Plus, kick boxing is easier on the joints, but do remember that if you don’t like constant movement, it might not be the best option for you. Even so, it’s a great alternative to running that will give you the opportunity to interact with others.
If you’re looking for variety, Zumba is the way to go. If you like moving and grooving, you’ll likely love this louder alternative to running. You’ll experience less stress on your joints in Zumba classes, but sometimes you may have to jump or stomp, which is high impact. Some Zumba classes can be just low impact.
Again, the comparison of calories burned will vary on your running speed, but if you work hard in your Zumba class, you can definitely come close to the number of calories you would burn while running.
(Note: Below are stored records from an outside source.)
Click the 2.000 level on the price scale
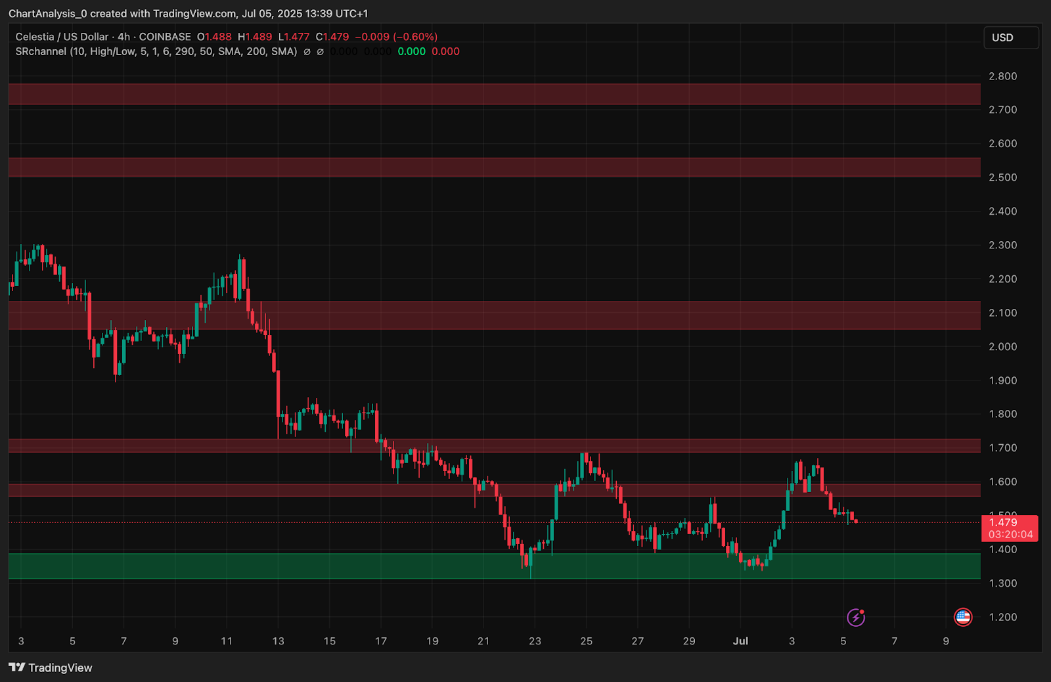The width and height of the screenshot is (1051, 682). pyautogui.click(x=1002, y=346)
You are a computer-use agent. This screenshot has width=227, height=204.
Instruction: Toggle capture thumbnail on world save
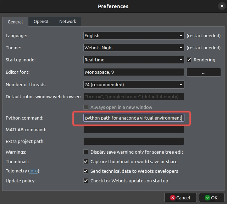tap(86, 161)
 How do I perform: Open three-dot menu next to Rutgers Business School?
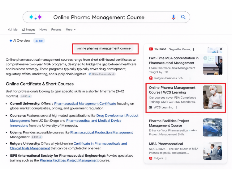(190, 78)
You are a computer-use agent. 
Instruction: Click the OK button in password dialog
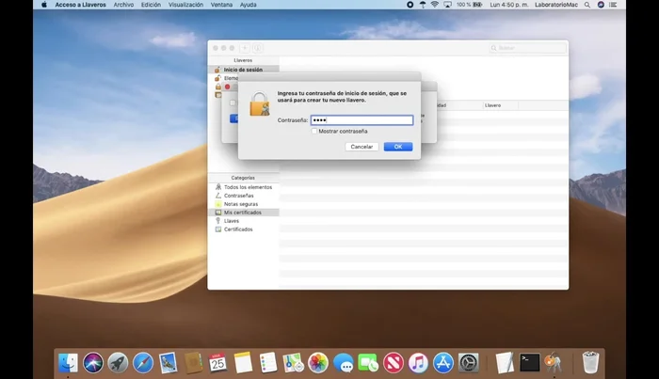click(x=398, y=147)
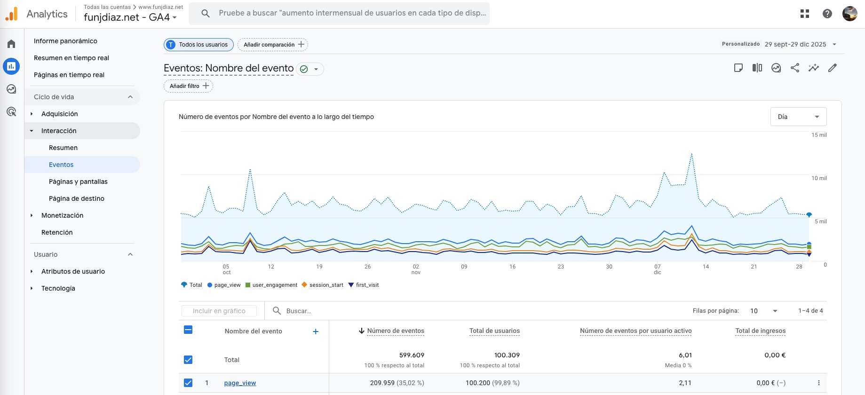The image size is (865, 395).
Task: Open the Google apps grid icon
Action: click(x=805, y=14)
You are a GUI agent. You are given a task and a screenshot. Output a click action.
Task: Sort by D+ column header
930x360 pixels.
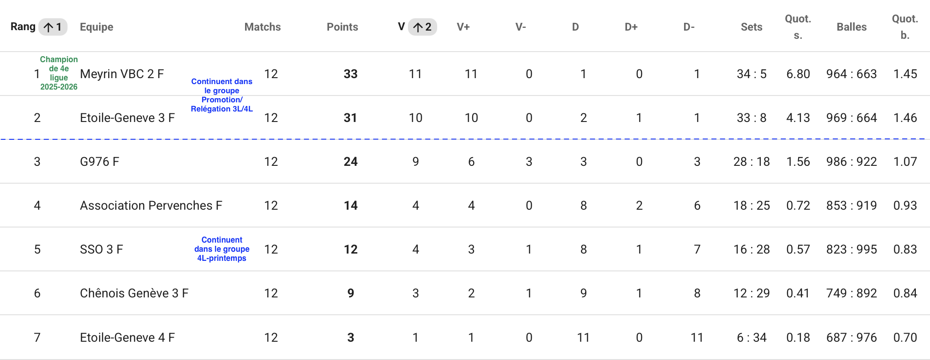[631, 27]
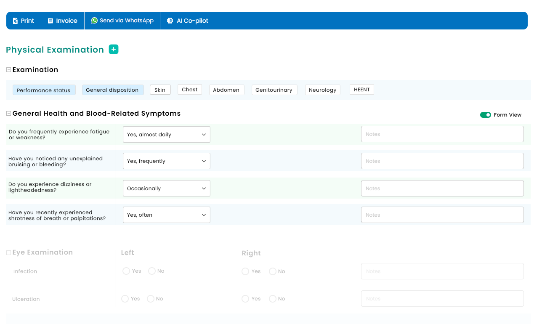Switch to the Abdomen examination tab
The height and width of the screenshot is (324, 534).
tap(226, 90)
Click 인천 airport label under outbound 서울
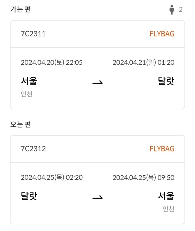This screenshot has height=231, width=195. [x=27, y=94]
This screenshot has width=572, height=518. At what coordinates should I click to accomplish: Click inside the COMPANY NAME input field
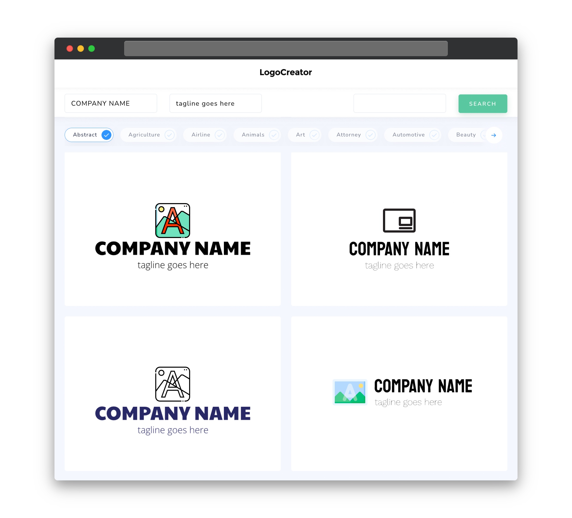pos(111,103)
If you’re willing to go full-throttle, you’ll be able to burn up to 1,000 calories in a one-hour spinning class. That’s definitely an advantage for spinning. Plus, you’ll work your core and lower back muscles more.
And there is less stress on the joints and body with spinning. Plus, it is indoors and you can do it with a group of people, making it a great social activity. Spinning is also a good winter alternative to running!
In the end, adding a little variety to your cardio life is sure to pay dividends. Whether you’re choosing something that will give you less impact on non-running days or just looking for something different, you can still get in a cardio workout without a run!